Your Available Options

        Option 1 - Debt Settlement

 Debt Settlement is the quickest and least costly option to get out of debt without filing bankruptcy, but having said that it is still one of the biggest decisions to put forward.

Giving the individual or the family to take charge of the program and control their own destiny (unlike bankruptcy, where the courts decide everything). Client dictates the program duration. We understand the nervousness of change…our professionals will make every client feel like family.

       Option 2 - The New Bankruptcy Law 

    Prior rules had people who filed under Chapter 13 had to dedicate all of their disposable income -- what they had left after paying their actual living expenses -- to their repayment plan. Unfortunately the new law requires you to cover all your bases: Although Chapter 13 filers still have to hand over all of their disposable income, they have to calculate their disposable income using allowed expense amounts dictated by the IRS -- not their actual expenses -- if their income is higher than the median in their state these expenses are often lower than actual costs.

What's worse, these permitted expense amounts must be subtracted not from the filer's actual earnings each month, but from the filer's average income during the six months before filing. This means that debtors may be obligatory to pay a much larger amount of "disposable income" into their plan than they actually have to spare every month -- which, in turn, means that many more Chapter 13 plans will fail.

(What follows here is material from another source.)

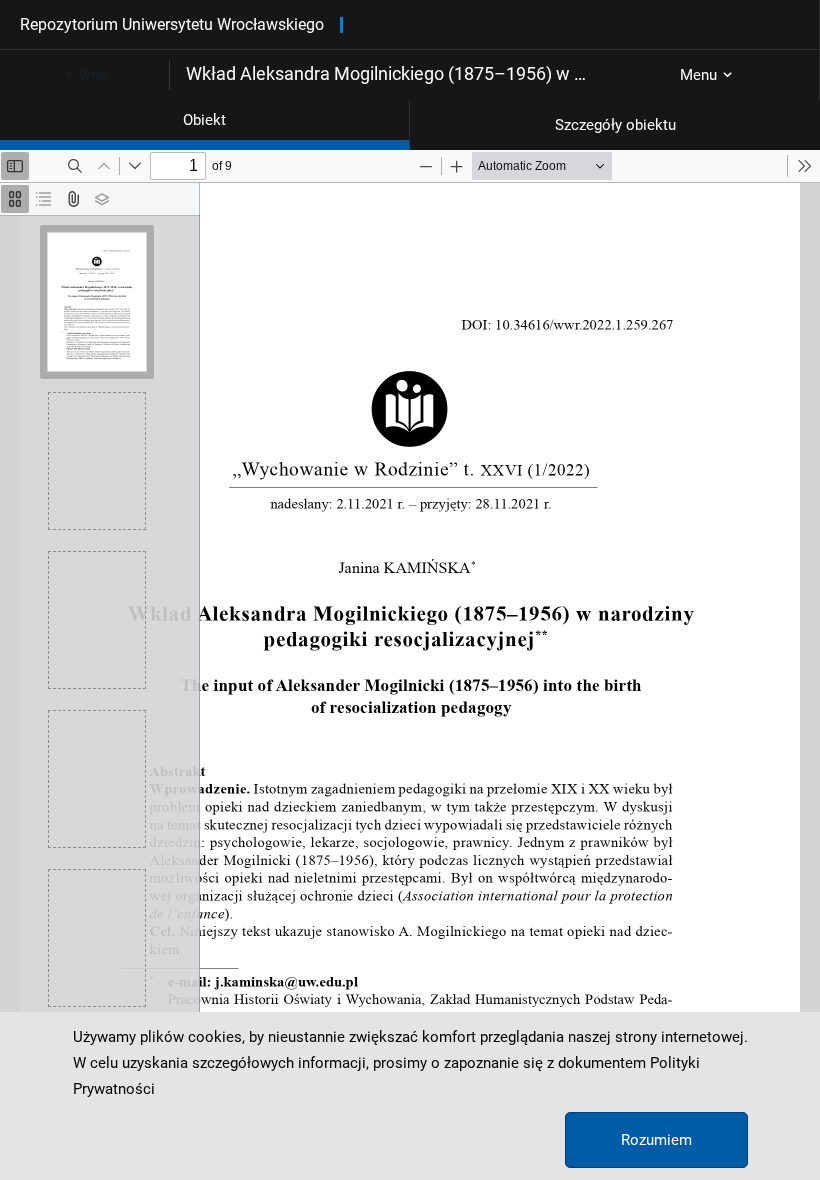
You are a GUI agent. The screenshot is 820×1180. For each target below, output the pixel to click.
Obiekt (204, 120)
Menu (698, 75)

Under the new law, you must value your property at what it would cost to replace it from a retail vendor, taking into account the property's age and condition. This requirement is sure to rise up the value of property, which means more debtors stand to have their property taken and sold by the trustee.

Furthermore, the financial impact is severe; a bankruptcy will stay on your credit report for 10 years. Every time you apply for employment, credit, whether it is a home, a car, a lease, or insurance, you will be impacted. The long-term effect of higher rates many times greatly outweighs the shorter-term impact of filing bankruptcy.  Most people do not realize that bankruptcy can stay on their court records for over 20 years - which means it can follow someone for the rest of their life. If you apply for a job, a loan, rent an apartment, or even insurance your bankruptcy filing is easily uncovered.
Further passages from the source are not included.